SUPPLIED RECORDS:
>>>>
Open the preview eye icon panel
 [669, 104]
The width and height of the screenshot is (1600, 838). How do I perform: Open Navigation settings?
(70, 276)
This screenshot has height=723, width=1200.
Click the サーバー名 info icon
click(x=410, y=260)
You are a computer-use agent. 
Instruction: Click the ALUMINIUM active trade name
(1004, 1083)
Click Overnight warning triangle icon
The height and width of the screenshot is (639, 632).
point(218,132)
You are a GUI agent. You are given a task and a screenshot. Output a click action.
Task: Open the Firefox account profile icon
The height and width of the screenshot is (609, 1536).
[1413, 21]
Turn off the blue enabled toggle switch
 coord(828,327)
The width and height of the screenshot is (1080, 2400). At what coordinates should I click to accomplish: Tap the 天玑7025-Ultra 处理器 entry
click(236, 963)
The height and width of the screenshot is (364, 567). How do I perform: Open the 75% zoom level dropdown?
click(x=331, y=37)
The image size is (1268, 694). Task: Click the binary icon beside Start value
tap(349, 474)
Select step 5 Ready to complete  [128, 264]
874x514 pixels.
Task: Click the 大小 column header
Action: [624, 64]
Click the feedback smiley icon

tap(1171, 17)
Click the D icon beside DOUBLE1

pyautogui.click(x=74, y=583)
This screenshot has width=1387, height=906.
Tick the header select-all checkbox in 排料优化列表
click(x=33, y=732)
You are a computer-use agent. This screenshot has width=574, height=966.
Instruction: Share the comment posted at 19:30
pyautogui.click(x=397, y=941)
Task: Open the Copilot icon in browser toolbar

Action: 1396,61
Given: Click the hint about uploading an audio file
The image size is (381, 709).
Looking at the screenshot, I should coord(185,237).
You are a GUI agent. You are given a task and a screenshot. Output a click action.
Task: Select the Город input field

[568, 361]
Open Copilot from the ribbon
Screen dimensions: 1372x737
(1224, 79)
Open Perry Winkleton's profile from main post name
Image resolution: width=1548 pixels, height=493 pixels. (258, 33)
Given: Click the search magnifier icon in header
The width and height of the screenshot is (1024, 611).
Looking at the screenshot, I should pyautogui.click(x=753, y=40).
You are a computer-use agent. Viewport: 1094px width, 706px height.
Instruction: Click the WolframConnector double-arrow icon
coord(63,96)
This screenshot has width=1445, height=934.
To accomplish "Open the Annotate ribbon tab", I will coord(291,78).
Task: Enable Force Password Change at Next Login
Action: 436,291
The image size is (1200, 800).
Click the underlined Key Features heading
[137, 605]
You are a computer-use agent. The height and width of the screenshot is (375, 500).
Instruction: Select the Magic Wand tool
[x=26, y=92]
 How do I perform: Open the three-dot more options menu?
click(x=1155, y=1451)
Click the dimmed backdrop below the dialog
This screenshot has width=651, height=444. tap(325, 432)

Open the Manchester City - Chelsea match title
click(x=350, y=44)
<<<<
WORK TO COMPLETE:
Using only the entries above, output the line with "Turn off the blue enabled toggle switch", the line with "The image size is (1200, 800).", and all lines between them, exactly as they stand.

ANSWER BOX:
Turn off the blue enabled toggle switch
 coord(828,327)
The width and height of the screenshot is (1080, 2400). At what coordinates should I click to accomplish: Tap the 天玑7025-Ultra 处理器 entry
click(236, 963)
The height and width of the screenshot is (364, 567). How do I perform: Open the 75% zoom level dropdown?
click(x=331, y=37)
The image size is (1268, 694). Task: Click the binary icon beside Start value
tap(349, 474)
Select step 5 Ready to complete  [128, 264]
874x514 pixels.
Task: Click the 大小 column header
Action: [624, 64]
Click the feedback smiley icon

tap(1171, 17)
Click the D icon beside DOUBLE1

pyautogui.click(x=74, y=583)
This screenshot has width=1387, height=906.
Tick the header select-all checkbox in 排料优化列表
click(x=33, y=732)
You are a computer-use agent. This screenshot has width=574, height=966.
Instruction: Share the comment posted at 19:30
pyautogui.click(x=397, y=941)
Task: Open the Copilot icon in browser toolbar

Action: 1396,61
Given: Click the hint about uploading an audio file
The image size is (381, 709).
Looking at the screenshot, I should coord(185,237).
You are a GUI agent. You are given a task and a screenshot. Output a click action.
Task: Select the Город input field

[568, 361]
Open Copilot from the ribbon
Screen dimensions: 1372x737
(1224, 79)
Open Perry Winkleton's profile from main post name
Image resolution: width=1548 pixels, height=493 pixels. (258, 33)
Given: Click the search magnifier icon in header
The width and height of the screenshot is (1024, 611).
Looking at the screenshot, I should pyautogui.click(x=753, y=40).
You are a computer-use agent. Viewport: 1094px width, 706px height.
Instruction: Click the WolframConnector double-arrow icon
coord(63,96)
This screenshot has width=1445, height=934.
To accomplish "Open the Annotate ribbon tab", I will coord(291,78).
Task: Enable Force Password Change at Next Login
Action: 436,291
The image size is (1200, 800).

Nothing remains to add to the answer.